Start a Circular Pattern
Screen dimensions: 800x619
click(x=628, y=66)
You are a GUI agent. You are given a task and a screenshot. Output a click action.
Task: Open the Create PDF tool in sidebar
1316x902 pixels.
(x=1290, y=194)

════

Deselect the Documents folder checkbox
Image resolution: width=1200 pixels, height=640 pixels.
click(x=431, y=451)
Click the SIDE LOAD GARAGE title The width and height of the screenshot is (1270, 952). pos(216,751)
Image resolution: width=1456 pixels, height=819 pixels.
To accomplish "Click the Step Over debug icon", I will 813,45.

════

◆ The request ◆
Output the rows again without any changes, starting at the line containing "Image resolution: width=1456" and continuing through the line containing "I will 813,45.".

◆ Result ◆
Image resolution: width=1456 pixels, height=819 pixels.
To accomplish "Click the Step Over debug icon", I will 813,45.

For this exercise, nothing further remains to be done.